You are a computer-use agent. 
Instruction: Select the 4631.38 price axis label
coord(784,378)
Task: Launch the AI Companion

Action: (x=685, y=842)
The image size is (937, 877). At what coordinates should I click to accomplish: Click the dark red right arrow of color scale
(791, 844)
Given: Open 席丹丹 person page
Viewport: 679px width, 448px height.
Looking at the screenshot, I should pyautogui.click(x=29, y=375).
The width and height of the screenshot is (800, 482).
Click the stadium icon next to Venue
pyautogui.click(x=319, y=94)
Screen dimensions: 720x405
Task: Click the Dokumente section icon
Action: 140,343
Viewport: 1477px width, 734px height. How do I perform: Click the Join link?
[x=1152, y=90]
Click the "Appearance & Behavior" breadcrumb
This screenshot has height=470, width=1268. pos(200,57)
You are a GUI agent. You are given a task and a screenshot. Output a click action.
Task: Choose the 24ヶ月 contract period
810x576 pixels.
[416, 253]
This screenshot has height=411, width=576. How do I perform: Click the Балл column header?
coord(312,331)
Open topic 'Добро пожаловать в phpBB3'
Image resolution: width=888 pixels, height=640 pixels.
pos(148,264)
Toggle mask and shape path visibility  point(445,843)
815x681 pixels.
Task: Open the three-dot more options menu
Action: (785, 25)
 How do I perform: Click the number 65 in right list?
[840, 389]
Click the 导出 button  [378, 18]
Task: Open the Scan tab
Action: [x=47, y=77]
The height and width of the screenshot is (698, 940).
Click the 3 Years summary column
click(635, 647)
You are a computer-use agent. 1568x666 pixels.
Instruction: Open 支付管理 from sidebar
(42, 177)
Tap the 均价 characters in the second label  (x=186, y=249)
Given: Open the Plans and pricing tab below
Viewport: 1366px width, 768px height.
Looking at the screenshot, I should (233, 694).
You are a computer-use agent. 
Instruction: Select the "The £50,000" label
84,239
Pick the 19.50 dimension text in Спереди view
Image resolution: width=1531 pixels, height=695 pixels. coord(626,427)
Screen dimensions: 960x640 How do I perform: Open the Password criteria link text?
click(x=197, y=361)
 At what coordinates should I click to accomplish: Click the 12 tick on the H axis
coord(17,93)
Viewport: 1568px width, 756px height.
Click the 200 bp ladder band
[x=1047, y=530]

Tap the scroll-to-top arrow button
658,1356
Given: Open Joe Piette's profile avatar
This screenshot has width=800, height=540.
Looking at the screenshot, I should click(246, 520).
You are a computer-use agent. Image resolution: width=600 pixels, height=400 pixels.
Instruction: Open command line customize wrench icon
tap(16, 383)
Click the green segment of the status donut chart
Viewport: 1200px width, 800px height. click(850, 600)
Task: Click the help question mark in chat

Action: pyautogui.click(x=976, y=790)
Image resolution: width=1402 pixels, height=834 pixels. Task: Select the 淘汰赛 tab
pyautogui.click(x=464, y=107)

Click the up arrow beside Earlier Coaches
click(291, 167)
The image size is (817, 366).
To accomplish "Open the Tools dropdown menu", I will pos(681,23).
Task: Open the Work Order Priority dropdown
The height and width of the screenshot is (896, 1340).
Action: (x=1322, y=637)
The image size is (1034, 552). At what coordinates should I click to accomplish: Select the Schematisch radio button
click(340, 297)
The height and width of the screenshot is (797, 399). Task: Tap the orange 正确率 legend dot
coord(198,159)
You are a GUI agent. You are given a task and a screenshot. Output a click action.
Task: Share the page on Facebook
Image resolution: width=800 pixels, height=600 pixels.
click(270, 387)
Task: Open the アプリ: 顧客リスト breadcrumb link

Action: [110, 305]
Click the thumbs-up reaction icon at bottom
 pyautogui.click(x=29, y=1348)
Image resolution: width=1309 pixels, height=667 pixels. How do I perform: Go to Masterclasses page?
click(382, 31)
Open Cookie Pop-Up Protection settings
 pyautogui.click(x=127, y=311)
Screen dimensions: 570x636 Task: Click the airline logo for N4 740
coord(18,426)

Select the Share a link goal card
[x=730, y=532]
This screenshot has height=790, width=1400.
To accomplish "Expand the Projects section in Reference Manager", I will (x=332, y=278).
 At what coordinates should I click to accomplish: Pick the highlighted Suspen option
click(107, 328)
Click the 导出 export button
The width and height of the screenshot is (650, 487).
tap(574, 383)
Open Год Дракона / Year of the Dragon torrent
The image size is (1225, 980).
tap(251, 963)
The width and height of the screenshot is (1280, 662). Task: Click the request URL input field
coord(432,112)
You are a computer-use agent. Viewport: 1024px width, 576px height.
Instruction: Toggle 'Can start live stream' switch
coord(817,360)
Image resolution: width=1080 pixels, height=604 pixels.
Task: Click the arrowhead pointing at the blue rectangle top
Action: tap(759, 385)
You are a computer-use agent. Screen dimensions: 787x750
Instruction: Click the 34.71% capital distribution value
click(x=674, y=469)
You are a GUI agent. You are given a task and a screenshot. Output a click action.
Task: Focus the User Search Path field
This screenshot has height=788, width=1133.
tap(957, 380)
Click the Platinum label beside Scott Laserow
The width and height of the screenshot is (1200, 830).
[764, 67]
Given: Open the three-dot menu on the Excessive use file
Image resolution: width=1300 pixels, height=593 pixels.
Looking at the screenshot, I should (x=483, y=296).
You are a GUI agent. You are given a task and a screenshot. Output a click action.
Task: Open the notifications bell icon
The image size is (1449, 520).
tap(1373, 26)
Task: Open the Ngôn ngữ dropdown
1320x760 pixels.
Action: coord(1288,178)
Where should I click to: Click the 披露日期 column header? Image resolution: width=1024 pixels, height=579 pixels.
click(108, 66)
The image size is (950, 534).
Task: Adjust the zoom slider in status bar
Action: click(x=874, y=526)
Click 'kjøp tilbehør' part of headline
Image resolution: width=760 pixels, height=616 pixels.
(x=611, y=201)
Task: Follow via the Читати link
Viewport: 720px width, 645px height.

§ §

What to do. Every entry is to be transcribed exactly as it stands.

Task answer.
You are a computer-use agent. 
Instruction: Select the 4631.38 price axis label
coord(784,378)
Task: Launch the AI Companion

Action: (x=685, y=842)
The image size is (937, 877). At what coordinates should I click to accomplish: Click the dark red right arrow of color scale
(791, 844)
Given: Open 席丹丹 person page
Viewport: 679px width, 448px height.
Looking at the screenshot, I should pyautogui.click(x=29, y=375).
The width and height of the screenshot is (800, 482).
Click the stadium icon next to Venue
pyautogui.click(x=319, y=94)
Screen dimensions: 720x405
Task: Click the Dokumente section icon
Action: 140,343
Viewport: 1477px width, 734px height. How do I perform: Click the Join link?
[x=1152, y=90]
Click the "Appearance & Behavior" breadcrumb
This screenshot has height=470, width=1268. pos(200,57)
You are a GUI agent. You are given a task and a screenshot. Output a click action.
Task: Choose the 24ヶ月 contract period
810x576 pixels.
[416, 253]
This screenshot has height=411, width=576. How do I perform: Click the Балл column header?
coord(312,331)
Open topic 'Добро пожаловать в phpBB3'
Image resolution: width=888 pixels, height=640 pixels.
pos(148,264)
Toggle mask and shape path visibility  point(445,843)
815x681 pixels.
Task: Open the three-dot more options menu
Action: (785, 25)
 How do I perform: Click the number 65 in right list?
[840, 389]
Click the 导出 button  [378, 18]
Task: Open the Scan tab
Action: [x=47, y=77]
The height and width of the screenshot is (698, 940).
Click the 3 Years summary column
click(635, 647)
You are a computer-use agent. 1568x666 pixels.
Instruction: Open 支付管理 from sidebar
(42, 177)
Tap the 均价 characters in the second label  (x=186, y=249)
Given: Open the Plans and pricing tab below
Viewport: 1366px width, 768px height.
Looking at the screenshot, I should (233, 694).
You are a computer-use agent. 
Instruction: Select the "The £50,000" label
84,239
Pick the 19.50 dimension text in Спереди view
Image resolution: width=1531 pixels, height=695 pixels. coord(626,427)
Screen dimensions: 960x640 How do I perform: Open the Password criteria link text?
click(x=197, y=361)
 At what coordinates should I click to accomplish: Click the 12 tick on the H axis
coord(17,93)
Viewport: 1568px width, 756px height.
Click the 200 bp ladder band
[x=1047, y=530]

Tap the scroll-to-top arrow button
658,1356
Given: Open Joe Piette's profile avatar
This screenshot has width=800, height=540.
Looking at the screenshot, I should click(246, 520).
You are a computer-use agent. Image resolution: width=600 pixels, height=400 pixels.
Instruction: Open command line customize wrench icon
tap(16, 383)
Click the green segment of the status donut chart
Viewport: 1200px width, 800px height. click(850, 600)
Task: Click the help question mark in chat

Action: pyautogui.click(x=976, y=790)
Image resolution: width=1402 pixels, height=834 pixels. Task: Select the 淘汰赛 tab
pyautogui.click(x=464, y=107)

Click the up arrow beside Earlier Coaches
click(291, 167)
The image size is (817, 366).
To accomplish "Open the Tools dropdown menu", I will pos(681,23).
Task: Open the Work Order Priority dropdown
The height and width of the screenshot is (896, 1340).
Action: (x=1322, y=637)
The image size is (1034, 552). At what coordinates should I click to accomplish: Select the Schematisch radio button
click(340, 297)
The height and width of the screenshot is (797, 399). Task: Tap the orange 正确率 legend dot
coord(198,159)
You are a GUI agent. You are given a task and a screenshot. Output a click action.
Task: Share the page on Facebook
Image resolution: width=800 pixels, height=600 pixels.
click(270, 387)
Task: Open the アプリ: 顧客リスト breadcrumb link

Action: [110, 305]
Click the thumbs-up reaction icon at bottom
 pyautogui.click(x=29, y=1348)
Image resolution: width=1309 pixels, height=667 pixels. How do I perform: Go to Masterclasses page?
click(382, 31)
Open Cookie Pop-Up Protection settings
 pyautogui.click(x=127, y=311)
Screen dimensions: 570x636 Task: Click the airline logo for N4 740
coord(18,426)

Select the Share a link goal card
[x=730, y=532]
This screenshot has height=790, width=1400.
To accomplish "Expand the Projects section in Reference Manager", I will (x=332, y=278).
 At what coordinates should I click to accomplish: Pick the highlighted Suspen option
click(107, 328)
Click the 导出 export button
The width and height of the screenshot is (650, 487).
tap(574, 383)
Open Год Дракона / Year of the Dragon torrent
The image size is (1225, 980).
tap(251, 963)
The width and height of the screenshot is (1280, 662). Task: Click the request URL input field
coord(432,112)
You are a computer-use agent. Viewport: 1024px width, 576px height.
Instruction: Toggle 'Can start live stream' switch
coord(817,360)
Image resolution: width=1080 pixels, height=604 pixels.
Task: Click the arrowhead pointing at the blue rectangle top
Action: tap(759, 385)
You are a computer-use agent. Screen dimensions: 787x750
Instruction: Click the 34.71% capital distribution value
click(x=674, y=469)
You are a GUI agent. You are given a task and a screenshot. Output a click action.
Task: Focus the User Search Path field
This screenshot has height=788, width=1133.
tap(957, 380)
Click the Platinum label beside Scott Laserow
The width and height of the screenshot is (1200, 830).
[764, 67]
Given: Open the three-dot menu on the Excessive use file
Image resolution: width=1300 pixels, height=593 pixels.
Looking at the screenshot, I should (x=483, y=296).
You are a GUI agent. You are given a task and a screenshot. Output a click action.
Task: Open the notifications bell icon
The image size is (1449, 520).
tap(1373, 26)
Task: Open the Ngôn ngữ dropdown
1320x760 pixels.
Action: coord(1288,178)
Where should I click to: Click the 披露日期 column header? Image resolution: width=1024 pixels, height=579 pixels.
click(108, 66)
The image size is (950, 534).
Task: Adjust the zoom slider in status bar
Action: click(x=874, y=526)
Click 'kjøp tilbehør' part of headline
Image resolution: width=760 pixels, height=616 pixels.
(x=611, y=201)
Task: Follow via the Читати link
Viewport: 720px width, 645px height.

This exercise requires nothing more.